The result is a vacuum, a player who has gone from world-class to afterthought over the period of a couple of months. Cole had a poor game against Newcastle, struggling to deal with Moussa Sissoko on the break and looking jittery in possession and perhaps, because of that, he became the scapegoat.

To say Mourinho was still asserting his authority would be an exaggeration, but there was a sense at the time that he hadn’t quite got the squad behaving as a Mourinho squad. And Cole, perhaps, was a useful sacrifice.

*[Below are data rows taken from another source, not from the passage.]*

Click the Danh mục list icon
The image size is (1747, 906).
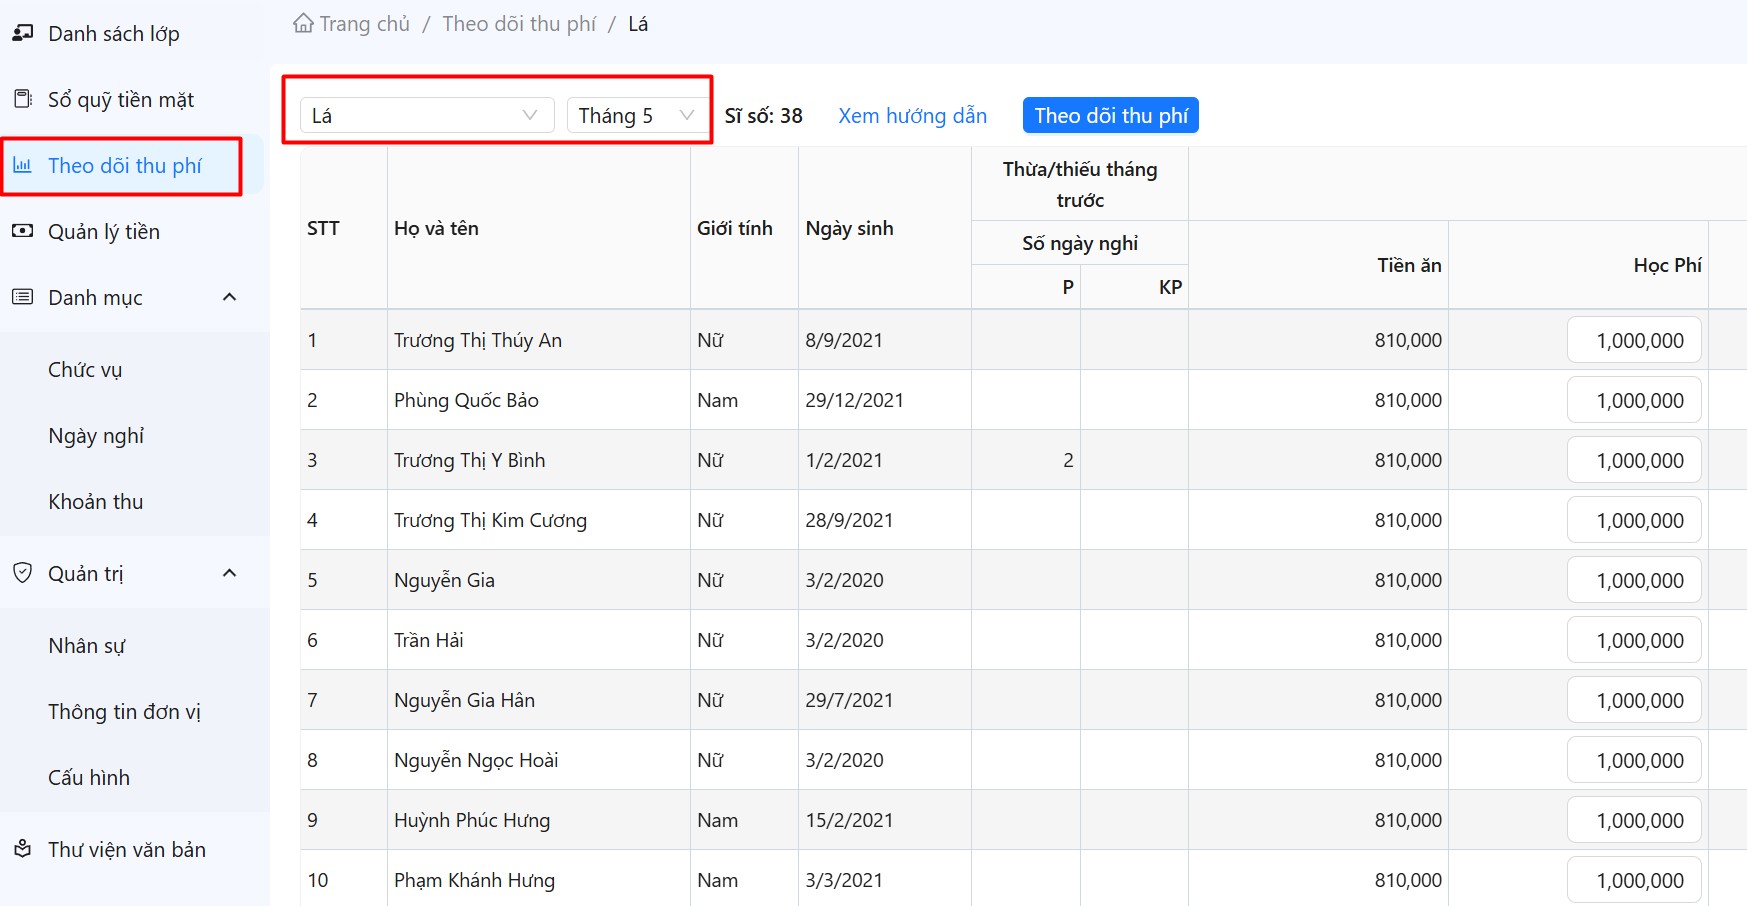coord(22,297)
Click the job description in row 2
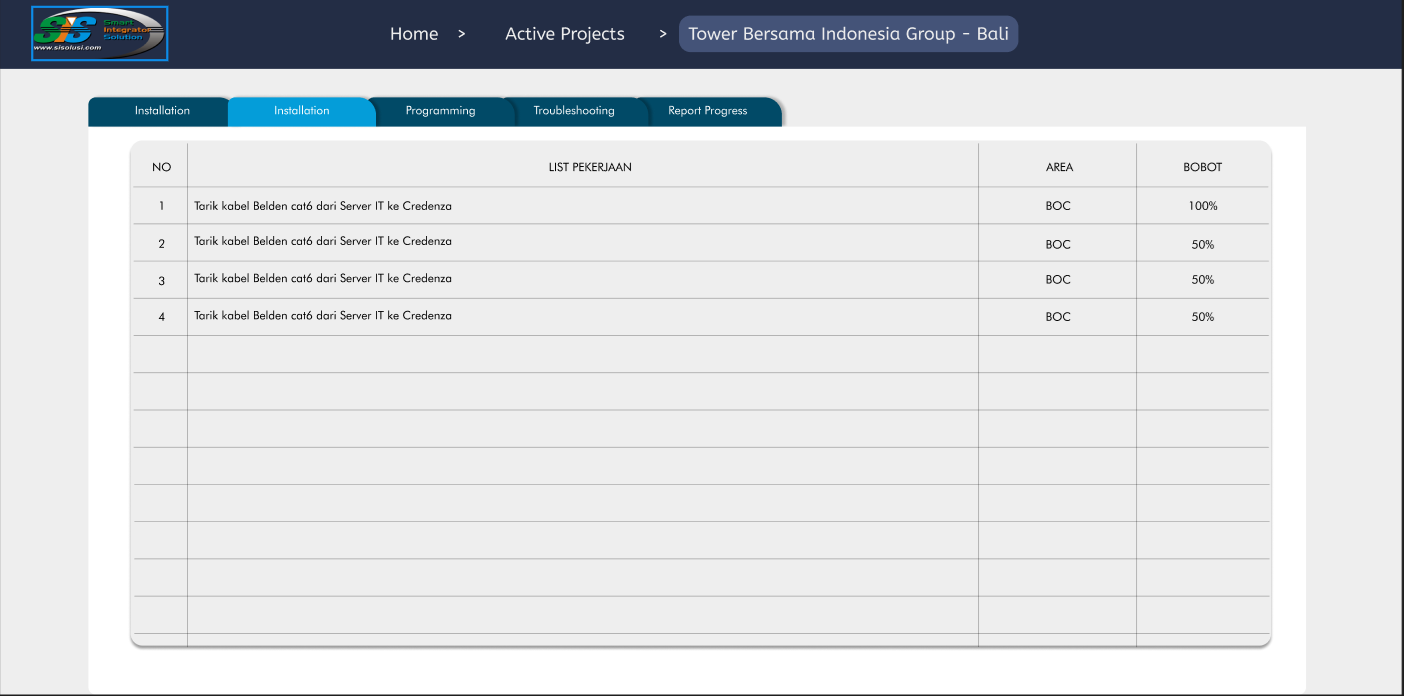The height and width of the screenshot is (696, 1404). pyautogui.click(x=323, y=241)
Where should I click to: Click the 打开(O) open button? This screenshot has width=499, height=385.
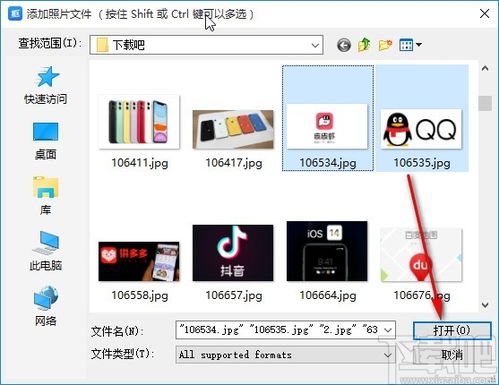tap(452, 330)
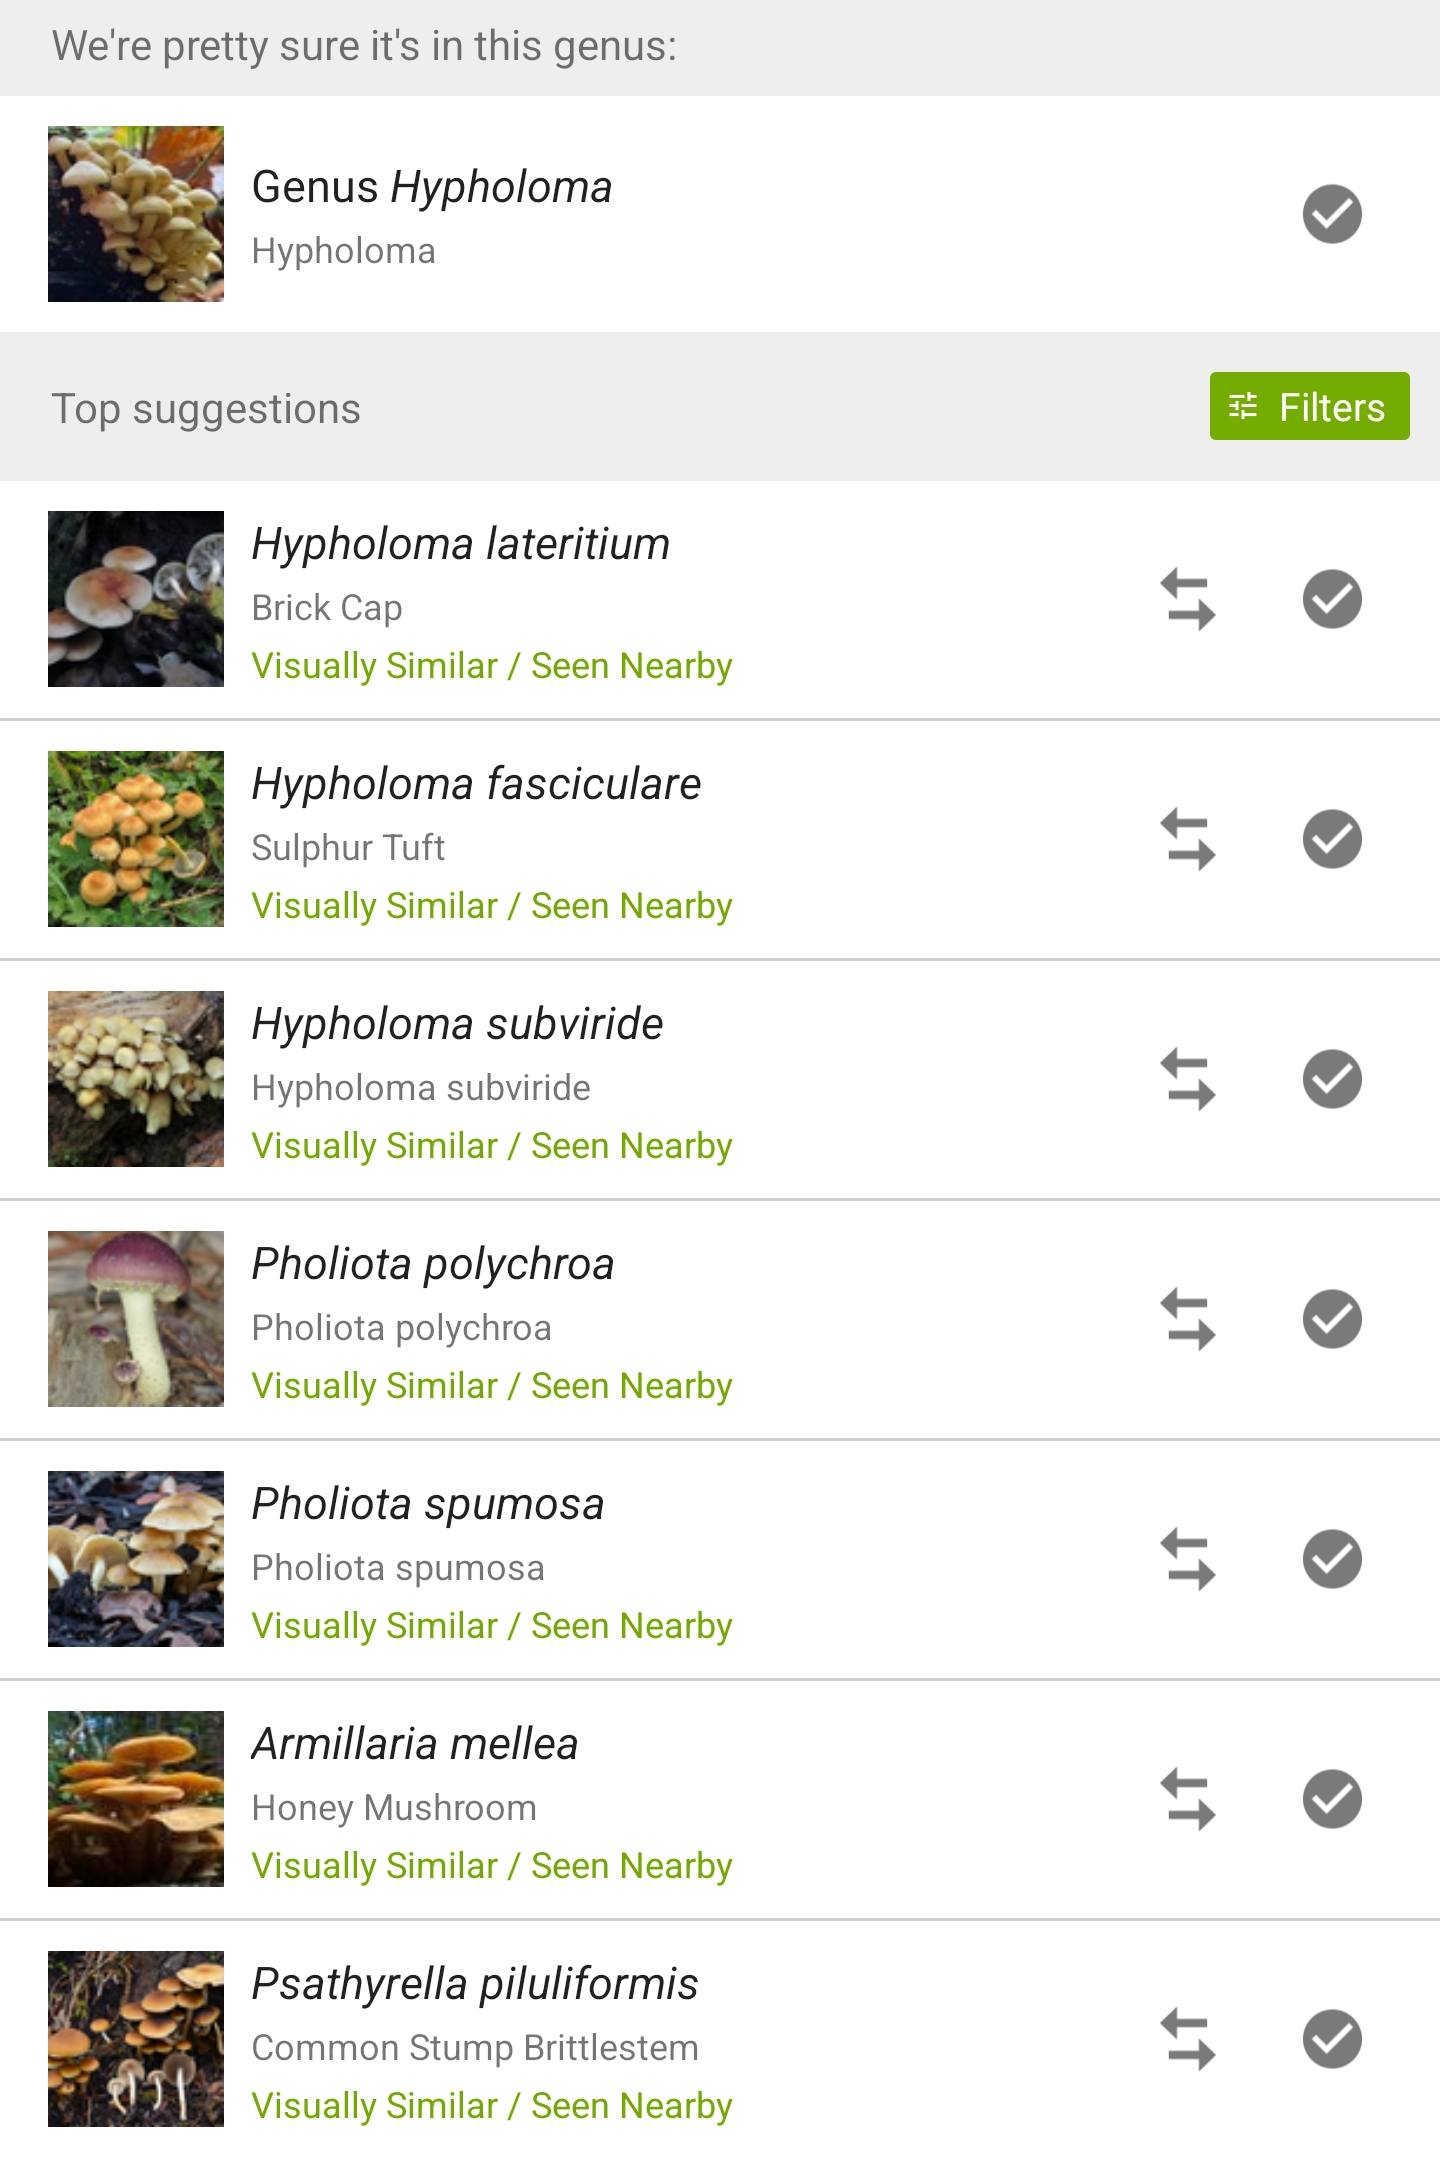Compare Pholiota spumosa via the arrows icon
The image size is (1440, 2157).
pyautogui.click(x=1188, y=1559)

He is not the player he was at his peak: stats on whoscored.com, of instance, show his interceptions per game – which can be taken as a rough measure of speed of thought and body and are key to the full-back’s art – have dropped from 2.3 per game in 2009/10 to 1.2 per game this season; he was dribbled past 0.5 times per game in 2009/10, 0.8 times per game this season; his fouls are up in that period too, from 0.6 per game to 0.8.

The whole picture is of decline: it is far from dramatic and is still at a level at which it is manageable, but it made sense to shake things up after that Newcastle defeat and Cole, for the first time in a decade, had become expendable.

Azpilicueta’s stats are not particularly better than Cole’s, but his more aggressive interpretation of the role is working and, moreover, shows how loyal Mourinho can be to players who follow his orders. It is working for Chelsea, but it does mean a major problem for Cole and for England.